**WORK INSTRUCTION:** Would you please return the lines of the material that contain the word "Select"?
***** DATASET RECORDS
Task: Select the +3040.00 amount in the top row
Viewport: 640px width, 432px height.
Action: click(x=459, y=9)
**********
***** DATASET RECORDS
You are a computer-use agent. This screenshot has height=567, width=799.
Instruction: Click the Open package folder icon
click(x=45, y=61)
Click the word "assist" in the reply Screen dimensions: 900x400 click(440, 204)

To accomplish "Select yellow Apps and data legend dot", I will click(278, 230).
**********
***** DATASET RECORDS
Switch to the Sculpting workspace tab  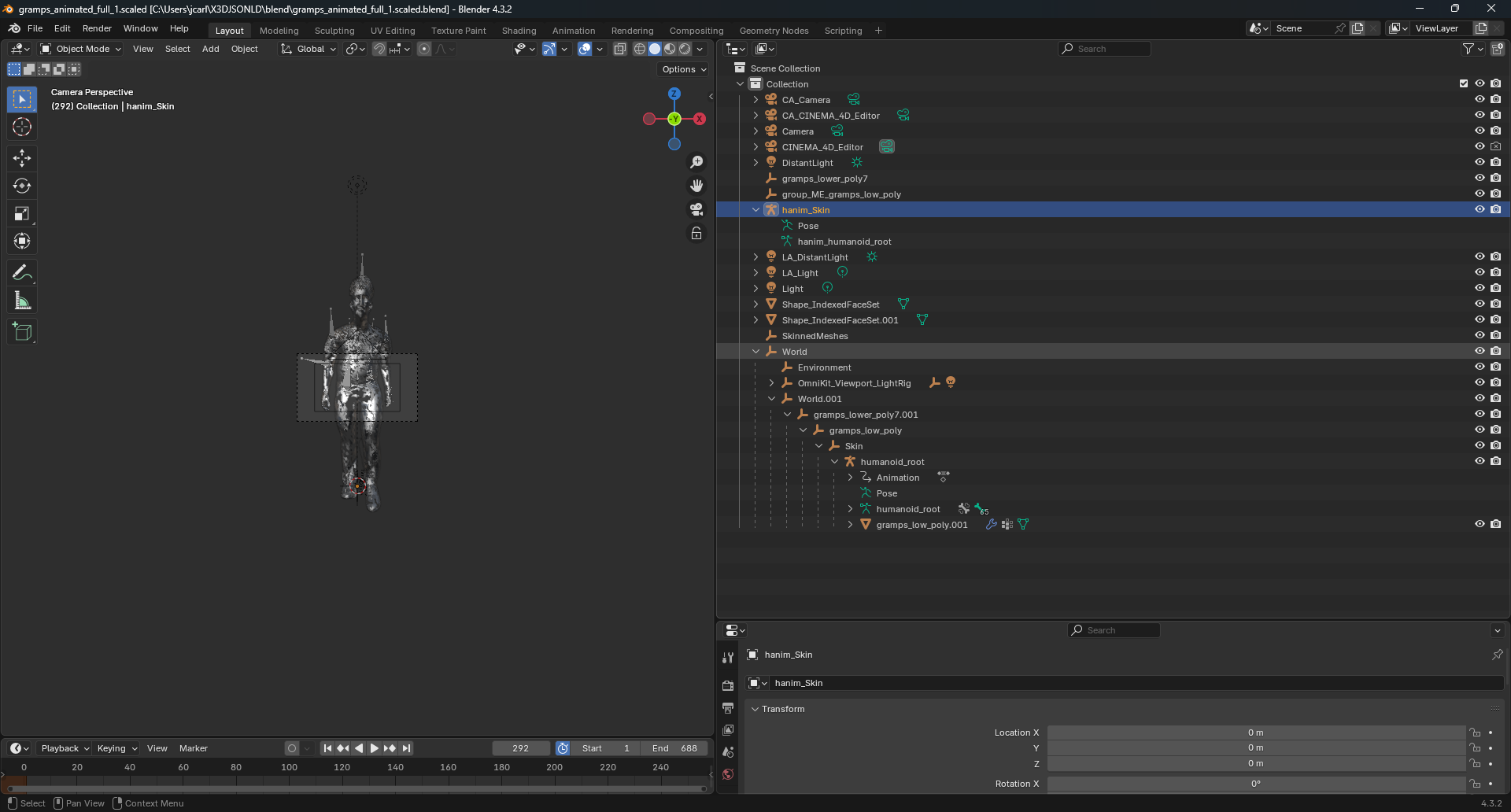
**********
**EXERCISE SOLUTION:**
Task: Select the +3040.00 amount in the top row
To accomplish "Select yellow Apps and data legend dot", I will click(278, 230).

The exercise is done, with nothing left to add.